Fair is Fair
Unless you’re one of the rare few that has a picture-perfect credit score of 800-850, you have important choices to make when considering your credit options. Many consumers have “fair credit” at around 580-669, which isn’t bad, but certainly isn’t ideal.
When looking to acquire a new card, you should keep your eyes on the prize: perks and a higher credit score. This won’t happen overnight with fair credit, but it’s good to have goals.
A simple credit card without annual fees is great for building credit. If you’re willing to pay an annual fee, you’re more likely to get a card with purchase rewards like airline miles, dining rewards and cash back.
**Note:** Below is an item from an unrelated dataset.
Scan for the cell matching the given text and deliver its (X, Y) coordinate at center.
Spend some time crunching numbers to decide if the annual fees are worth the perks. If you continue to build up your credit, a world of credit card rewards will open up to you in the not so distant future. Patience is a virtue.
Bad to the Bone
If you have a credit score of below 600, you have what is considered “bad credit”. Because credit card companies don’t want to take the risk, it might be hard for you to get approved for an unsecured credit card – but it’s not impossible.
Credit cards offered by specific retailers tend to be more lenient with their approval processes. Making small purchases using a store credit card and paying off the full amount each month is an easy way to build credit. Think carefully about which store makes the most sense for your lifestyle. If you end up making unnecessary purchases for the sake of building credit, it’s not worth it.
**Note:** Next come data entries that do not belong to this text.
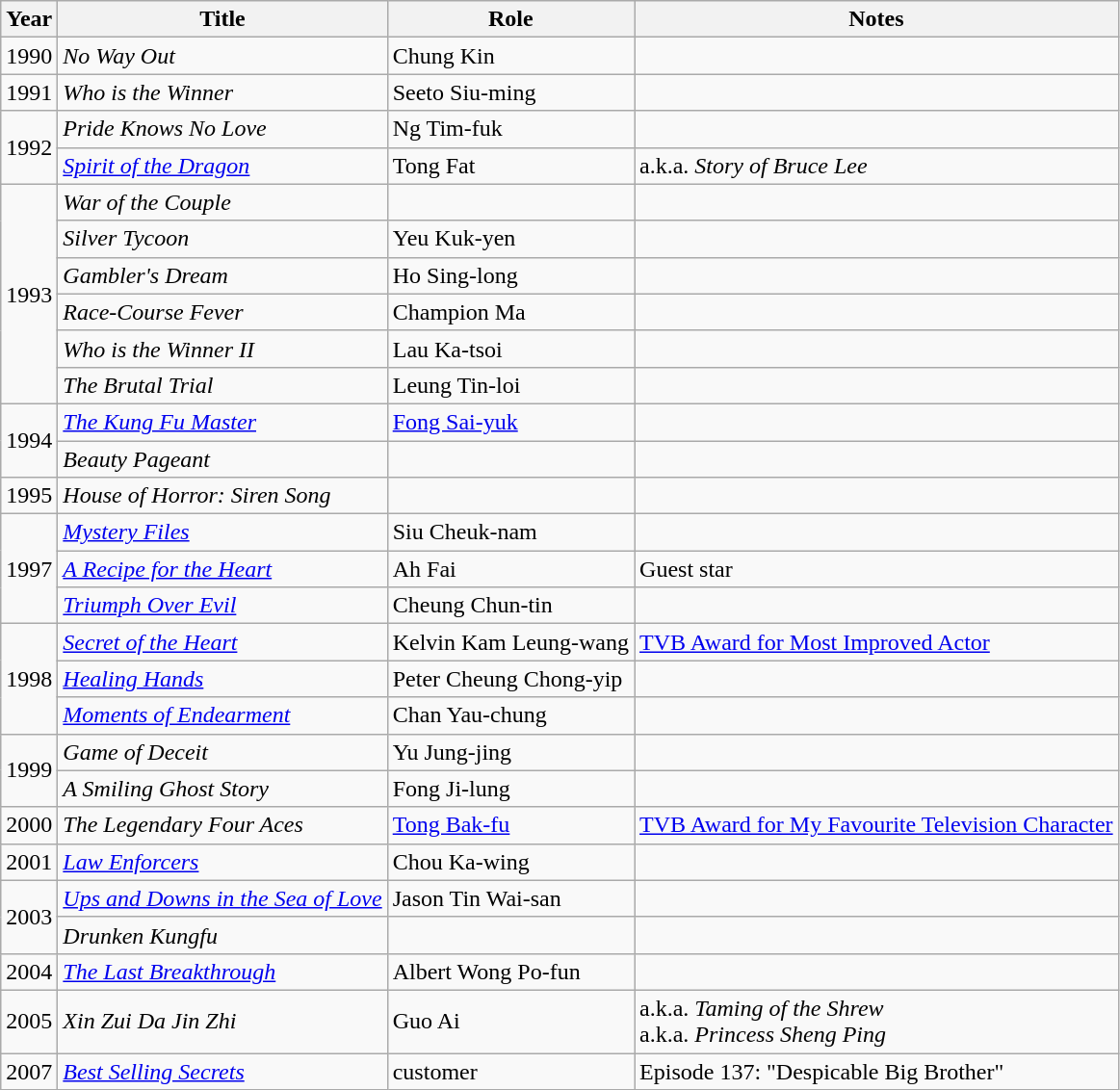
Episode 137: "Despicable Big Brother" (876, 1072)
Jason Tin Wai-san (510, 899)
Guest star (876, 569)
1993 (29, 294)
Fong Ji-lung (510, 789)
House of Horror: Siren Song (222, 496)
Role (510, 19)
Kelvin Kam Leung-wang (510, 642)
Ho Sing-long (510, 275)
Lau Ka-tsoi (510, 349)
Champion Ma (510, 312)
customer (510, 1072)
1994 (29, 440)
1997 (29, 569)
No Way Out (222, 56)
Guo Ai (510, 1021)
Notes (876, 19)
2007 (29, 1072)
Silver Tycoon (222, 239)
2005 (29, 1021)
The Last Breakthrough (222, 972)
1990 (29, 56)
War of the Couple (222, 202)
Siu Cheuk-nam (510, 533)
Title (222, 19)
Mystery Files (222, 533)
Chung Kin (510, 56)
Gambler's Dream (222, 275)
a.k.a. Taming of the Shrew a.k.a. Princess Sheng Ping (876, 1021)
Albert Wong Po-fun (510, 972)
Ng Tim-fuk (510, 129)
Race-Course Fever (222, 312)
TVB Award for My Favourite Television Character (876, 825)
Ah Fai (510, 569)
Best Selling Secrets (222, 1072)
Law Enforcers (222, 862)
Secret of the Heart (222, 642)
Tong Bak-fu (510, 825)
Moments of Endearment (222, 716)
Healing Hands (222, 679)
2000 (29, 825)
Fong Sai-yuk (510, 422)
Xin Zui Da Jin Zhi (222, 1021)
Chou Ka-wing (510, 862)
2004 (29, 972)
1999 (29, 770)
The Brutal Trial (222, 385)
Who is the Winner (222, 92)
Pride Knows No Love (222, 129)
2001 (29, 862)
2003 (29, 917)
Spirit of the Dragon (222, 166)
A Recipe for the Heart (222, 569)
Seeto Siu-ming (510, 92)
The Kung Fu Master (222, 422)
Year (29, 19)
Leung Tin-loi (510, 385)
A Smiling Ghost Story (222, 789)
a.k.a. Story of Bruce Lee (876, 166)
Yu Jung-jing (510, 752)
Who is the Winner II (222, 349)
Peter Cheung Chong-yip (510, 679)
Yeu Kuk-yen (510, 239)
1991 (29, 92)
Beauty Pageant (222, 459)
The Legendary Four Aces (222, 825)
1995 (29, 496)
Triumph Over Evil (222, 606)
Chan Yau-chung (510, 716)
Cheung Chun-tin (510, 606)
TVB Award for Most Improved Actor (876, 642)
1998 (29, 679)
1992 (29, 147)
Tong Fat (510, 166)
Ups and Downs in the Sea of Love (222, 899)
Drunken Kungfu (222, 935)
Game of Deceit (222, 752)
Subprime credit cards are specifically designed for those with low or poor credit. They usually come with lower credit limits and higher interest rates. Like a store credit card, if you’re willing to keep your spending low and pay off your debt at the end of each month, you’re golden.
Secure your Future
Secured credit cards are the easiest type of credit cards to obtain. That’s because cardholders put up a cash deposit that acts as collateral on the account. While policies may vary, if you put $200 down on a secured credit card, for example, that’s $200 you can spend on credit every month—and build up your credit score in the process.
Card issuers are much more flexible with secured credit cards, because they don’t have to put their own money on the line. Think of a secured credit card as a debit card with flexibility. Over time, you might be able to convert your secured credit card into an unsecured credit card after a set number of on-time payments. Should you decide to close your account, your deposit is fully refundable if you have a $0 balance.
University of CC
College students often find themselves in a strange in-between place on their way to financial independence. Credit card companies are sympathetic to college students and have card offerings specifically for students looking to build credit with a starter credit card. Student cards tend to come with lower fees and better perks than credit card offerings for those with subprime or poor credit.
Some of the perks offered include cash back on good grades (getting an A has never felt so good) as well as discounts on streaming services (treat yourself to a series binge of Russian Doll after all that hard work) and cash back on all purchases. In the process you’ll build up your credit score and have an extra incentive for getting that perfect 4.0. You see? It really does pay to stay in school.